Branch managers of financial institutions administer and manage all of the functions of a branch
office, which may include hiring personnel, approving loans and lines of credit, establishing a
rapport with the community to attract business, and assisting customers with account problems.
Financial managers who work for financial institutions must keep abreast of the rapidly growing
array of financial services and products. In addition to the general duties described above, all
financial managers perform tasks unique to their organization or industry. For example,
government financial managers must be experts on the government appropriations and budgeting
processes, whereas healthcare financial managers must be knowledgeable about issues
surrounding healthcare financing. Moreover, financial managers must be aware of special tax
laws and regulations that affect their industry.

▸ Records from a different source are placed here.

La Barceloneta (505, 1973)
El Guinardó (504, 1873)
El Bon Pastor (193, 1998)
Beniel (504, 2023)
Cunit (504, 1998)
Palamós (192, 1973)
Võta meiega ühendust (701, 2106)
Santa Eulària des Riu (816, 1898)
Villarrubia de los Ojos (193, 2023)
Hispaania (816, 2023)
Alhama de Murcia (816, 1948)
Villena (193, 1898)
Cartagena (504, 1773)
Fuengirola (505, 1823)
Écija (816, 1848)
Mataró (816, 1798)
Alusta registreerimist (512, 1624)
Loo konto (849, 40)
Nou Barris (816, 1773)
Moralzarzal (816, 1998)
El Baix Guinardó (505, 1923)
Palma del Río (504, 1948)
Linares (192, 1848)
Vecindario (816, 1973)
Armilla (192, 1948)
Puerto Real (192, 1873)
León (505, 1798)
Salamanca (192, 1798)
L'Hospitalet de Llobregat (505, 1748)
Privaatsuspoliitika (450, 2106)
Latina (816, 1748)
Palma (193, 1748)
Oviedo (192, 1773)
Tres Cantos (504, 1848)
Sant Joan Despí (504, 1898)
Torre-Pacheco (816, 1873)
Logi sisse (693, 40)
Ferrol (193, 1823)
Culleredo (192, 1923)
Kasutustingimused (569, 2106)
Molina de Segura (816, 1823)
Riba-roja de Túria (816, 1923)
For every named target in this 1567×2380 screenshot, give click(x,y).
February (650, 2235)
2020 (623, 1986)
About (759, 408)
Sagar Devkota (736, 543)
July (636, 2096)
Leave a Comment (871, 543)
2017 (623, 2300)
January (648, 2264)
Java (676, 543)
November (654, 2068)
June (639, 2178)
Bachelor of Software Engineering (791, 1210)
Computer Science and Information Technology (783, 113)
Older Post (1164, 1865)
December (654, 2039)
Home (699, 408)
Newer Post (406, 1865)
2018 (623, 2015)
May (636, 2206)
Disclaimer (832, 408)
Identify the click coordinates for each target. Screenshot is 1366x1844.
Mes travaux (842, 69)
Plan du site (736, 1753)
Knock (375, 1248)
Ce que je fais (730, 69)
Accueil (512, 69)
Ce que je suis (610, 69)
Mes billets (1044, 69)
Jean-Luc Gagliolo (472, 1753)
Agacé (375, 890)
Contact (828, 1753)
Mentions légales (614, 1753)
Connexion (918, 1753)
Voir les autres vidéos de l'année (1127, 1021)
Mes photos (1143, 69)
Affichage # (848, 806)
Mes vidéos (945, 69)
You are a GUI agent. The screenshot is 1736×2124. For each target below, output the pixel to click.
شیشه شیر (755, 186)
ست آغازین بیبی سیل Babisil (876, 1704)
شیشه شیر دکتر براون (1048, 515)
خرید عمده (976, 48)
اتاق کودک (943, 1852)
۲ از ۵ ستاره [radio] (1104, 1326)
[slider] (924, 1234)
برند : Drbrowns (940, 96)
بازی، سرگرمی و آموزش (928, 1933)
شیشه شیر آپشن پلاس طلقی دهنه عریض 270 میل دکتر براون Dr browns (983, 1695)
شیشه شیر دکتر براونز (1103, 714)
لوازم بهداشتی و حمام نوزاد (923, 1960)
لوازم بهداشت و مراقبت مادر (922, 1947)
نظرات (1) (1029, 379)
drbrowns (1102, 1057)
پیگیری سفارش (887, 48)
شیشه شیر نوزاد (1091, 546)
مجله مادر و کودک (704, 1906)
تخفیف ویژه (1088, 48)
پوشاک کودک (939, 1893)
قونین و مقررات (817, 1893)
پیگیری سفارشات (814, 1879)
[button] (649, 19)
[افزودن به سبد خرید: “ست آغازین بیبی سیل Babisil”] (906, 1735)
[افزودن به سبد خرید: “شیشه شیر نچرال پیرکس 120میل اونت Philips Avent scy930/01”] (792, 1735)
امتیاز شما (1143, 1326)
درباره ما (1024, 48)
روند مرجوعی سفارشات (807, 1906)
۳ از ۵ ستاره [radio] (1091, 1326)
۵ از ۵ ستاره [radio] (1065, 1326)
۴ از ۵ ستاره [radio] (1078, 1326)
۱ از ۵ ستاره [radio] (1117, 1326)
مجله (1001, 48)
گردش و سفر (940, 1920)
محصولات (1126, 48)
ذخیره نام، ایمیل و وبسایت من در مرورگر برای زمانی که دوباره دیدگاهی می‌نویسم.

Financial managers play an increasingly important role in mergers and consolidations, and in
global expansion and related financing. These areas require extensive, specialized knowledge on
the part of the financial manager to reduce risks and maximize profit. Financial managers
increasingly are hired on a temporary basis to advise senior managers on these and other matters.
In fact, some small firms contract out all accounting and financial functions to companies that
provide these services.

The role of the financial manager, particularly in business, is changing in response to


technological advances that have significantly reduced the amount of time it takes to produce
financial reports. Financial managers now perform more data analysis and use it to offer senior
managers ideas on how to maximize profits. They often work on teams, acting as business
advisors to top management. Financial managers need to keep abreast of the latest computer
technology in order to increase the efficiency of their firm’s financial operations.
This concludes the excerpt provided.